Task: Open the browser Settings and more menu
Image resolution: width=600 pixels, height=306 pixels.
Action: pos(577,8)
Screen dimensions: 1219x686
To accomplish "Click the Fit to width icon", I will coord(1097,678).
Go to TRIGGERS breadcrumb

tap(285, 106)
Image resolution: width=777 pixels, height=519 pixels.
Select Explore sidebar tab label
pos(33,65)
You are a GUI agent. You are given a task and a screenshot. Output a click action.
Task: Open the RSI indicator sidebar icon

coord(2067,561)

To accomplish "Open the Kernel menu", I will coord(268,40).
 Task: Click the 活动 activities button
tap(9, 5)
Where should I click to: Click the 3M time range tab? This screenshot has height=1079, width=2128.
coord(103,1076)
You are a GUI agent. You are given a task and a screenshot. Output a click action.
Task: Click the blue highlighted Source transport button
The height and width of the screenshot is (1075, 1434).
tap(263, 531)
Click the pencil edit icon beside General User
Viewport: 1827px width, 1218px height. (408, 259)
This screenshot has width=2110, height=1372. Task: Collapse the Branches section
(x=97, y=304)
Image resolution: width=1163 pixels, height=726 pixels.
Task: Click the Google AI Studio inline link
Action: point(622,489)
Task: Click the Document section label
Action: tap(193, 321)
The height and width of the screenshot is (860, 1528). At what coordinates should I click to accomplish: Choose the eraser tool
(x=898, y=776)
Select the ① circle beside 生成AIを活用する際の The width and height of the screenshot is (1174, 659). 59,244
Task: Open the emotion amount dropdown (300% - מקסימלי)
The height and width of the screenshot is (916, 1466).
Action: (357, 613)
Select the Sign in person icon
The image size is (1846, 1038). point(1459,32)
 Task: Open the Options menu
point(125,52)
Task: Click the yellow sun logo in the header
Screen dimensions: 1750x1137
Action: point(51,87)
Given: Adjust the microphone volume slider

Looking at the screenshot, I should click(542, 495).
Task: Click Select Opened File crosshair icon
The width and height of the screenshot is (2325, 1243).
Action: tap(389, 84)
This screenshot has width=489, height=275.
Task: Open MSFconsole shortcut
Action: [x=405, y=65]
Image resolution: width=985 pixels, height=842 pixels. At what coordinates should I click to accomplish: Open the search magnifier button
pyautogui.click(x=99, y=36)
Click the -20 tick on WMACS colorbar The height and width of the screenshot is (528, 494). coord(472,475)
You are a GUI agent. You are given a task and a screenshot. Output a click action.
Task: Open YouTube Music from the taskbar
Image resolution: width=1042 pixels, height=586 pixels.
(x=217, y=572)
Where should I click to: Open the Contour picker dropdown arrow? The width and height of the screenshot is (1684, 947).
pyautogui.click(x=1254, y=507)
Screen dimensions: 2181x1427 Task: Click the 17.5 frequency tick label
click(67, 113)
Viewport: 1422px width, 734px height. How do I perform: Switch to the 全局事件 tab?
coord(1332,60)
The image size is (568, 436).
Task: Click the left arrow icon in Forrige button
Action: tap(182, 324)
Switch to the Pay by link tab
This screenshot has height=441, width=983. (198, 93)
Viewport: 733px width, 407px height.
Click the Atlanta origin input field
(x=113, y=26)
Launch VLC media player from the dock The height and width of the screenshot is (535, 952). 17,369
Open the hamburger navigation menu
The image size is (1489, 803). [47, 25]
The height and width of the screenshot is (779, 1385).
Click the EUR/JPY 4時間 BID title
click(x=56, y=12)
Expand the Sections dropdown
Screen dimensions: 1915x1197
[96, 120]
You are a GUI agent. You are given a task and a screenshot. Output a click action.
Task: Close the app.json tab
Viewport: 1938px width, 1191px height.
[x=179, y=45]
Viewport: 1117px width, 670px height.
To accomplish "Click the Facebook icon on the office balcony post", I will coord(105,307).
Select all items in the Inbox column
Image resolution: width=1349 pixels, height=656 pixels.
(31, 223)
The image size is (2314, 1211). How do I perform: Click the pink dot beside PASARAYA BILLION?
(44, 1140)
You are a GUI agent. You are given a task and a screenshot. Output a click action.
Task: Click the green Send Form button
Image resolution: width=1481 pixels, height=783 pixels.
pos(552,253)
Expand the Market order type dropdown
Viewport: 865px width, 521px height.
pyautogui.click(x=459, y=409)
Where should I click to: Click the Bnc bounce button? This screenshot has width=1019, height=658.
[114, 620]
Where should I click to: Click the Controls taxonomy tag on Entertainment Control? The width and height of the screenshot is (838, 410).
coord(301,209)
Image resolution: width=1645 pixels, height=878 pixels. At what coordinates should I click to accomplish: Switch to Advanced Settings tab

Instructions for the task
Only a number is wanted: how many lines above include "Expand"?

Expected output
2